Electron Holography¶
HyperSpy provides the user with a signal class which can be used to process electron holography data:
It inherits from Signal2D
class and thus can
use all of its functionality. The usage of the class is explained in the
following sections.
The HologramImage class¶
The HologramImage
class is designed to
contain images acquired via electron holography.
To transform a Signal2D
(or subclass) into a
HologramImage
use:
>>> im.set_signal_type('hologram')
Reconstruction of holograms¶
The detailed description of electron holography and reconstruction of holograms
can be found in literature [Gabor1948],
[Tonomura1999],
[McCartney2007],
and [Joy1993].
Fourier based reconstruction of off-axis holograms (includes
finding a side band in FFT, isolating and filtering it, recenter and
calculate inverse Fourier transform) can be performed using the
reconstruct_phase()
method
which returns a Complex2D
class,
containing the reconstructed electron wave.
The reconstruct_phase()
method
takes sideband position and size as parameters:
>>> import hyperspy.api as hs
>>> im = hs.datasets.example_signals.object_hologram()
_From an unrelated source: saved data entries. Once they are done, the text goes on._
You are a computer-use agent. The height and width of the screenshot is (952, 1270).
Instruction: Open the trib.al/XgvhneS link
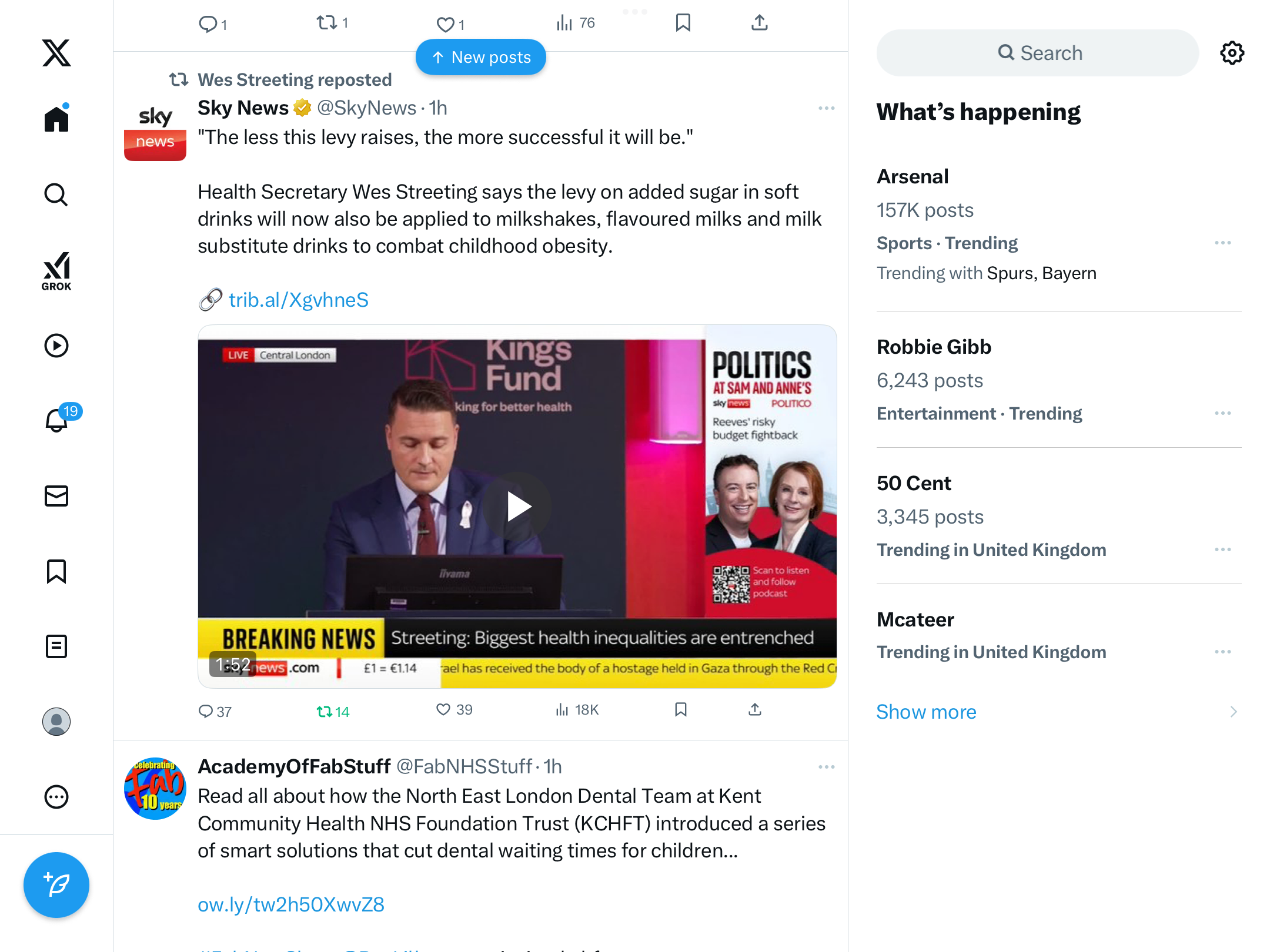pyautogui.click(x=298, y=300)
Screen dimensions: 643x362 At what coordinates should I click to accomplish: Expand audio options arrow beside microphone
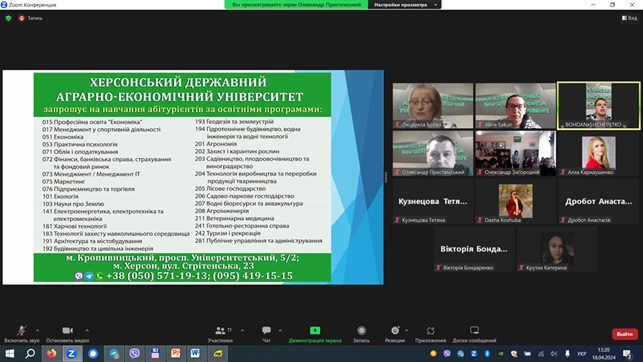click(x=37, y=330)
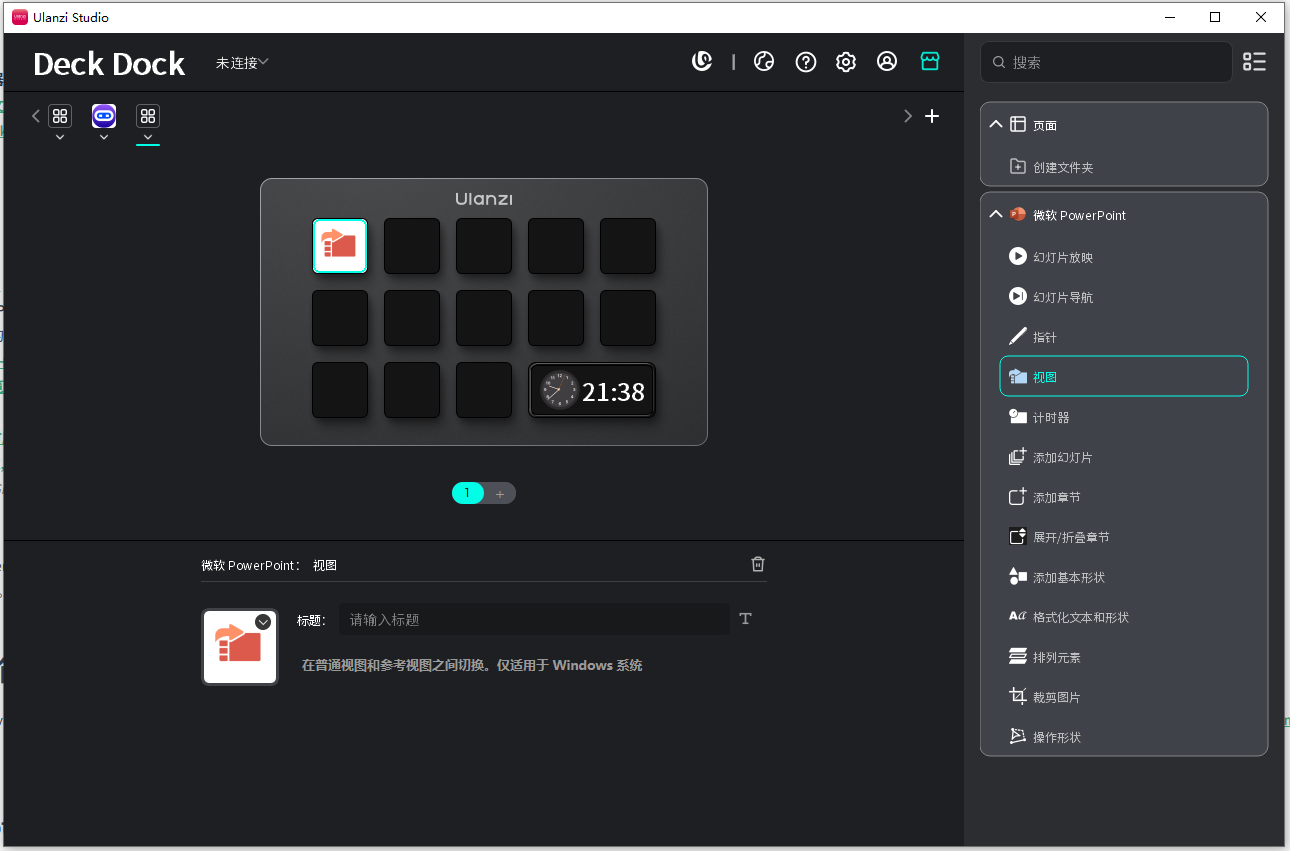Add a new page with the + pill
This screenshot has width=1290, height=851.
[x=500, y=493]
>>> wave_image = im.reconstruct_phase(sb_position=(<y>, <x>),
... sb_size=sb_radius)
The parameters can be found automatically by calling following methods:
>>> sb_position = im.estimate_sideband_position(ap_cb_radius=None,
... sb='lower')
>>> sb_size = im.estimate_sideband_size(sb_position)
estimate_sideband_position()
method searches for maximum of intensity in upper or lower part of FFT pattern
(parameter sb
) excluding the middle area defined by ap_cb_radius
.
estimate_sideband_size()
method
calculates the radius of the sideband filter as half of the distance to the
central band which is commonly used for strong phase objects. Alternatively,
the sideband filter radius can be recalculate as 1/3 of the distance
(often used for weak phase objects) for example:
>>> sb_size = sb_size * 2 / 3
To reconstruct the hologram with a vacuum reference wave, the reference
hologram should be provided to the method either as Hyperspy’s
HologramImage
or as a nparray:
>>> reference_hologram = hs.datasets.example_signals.reference_hologram()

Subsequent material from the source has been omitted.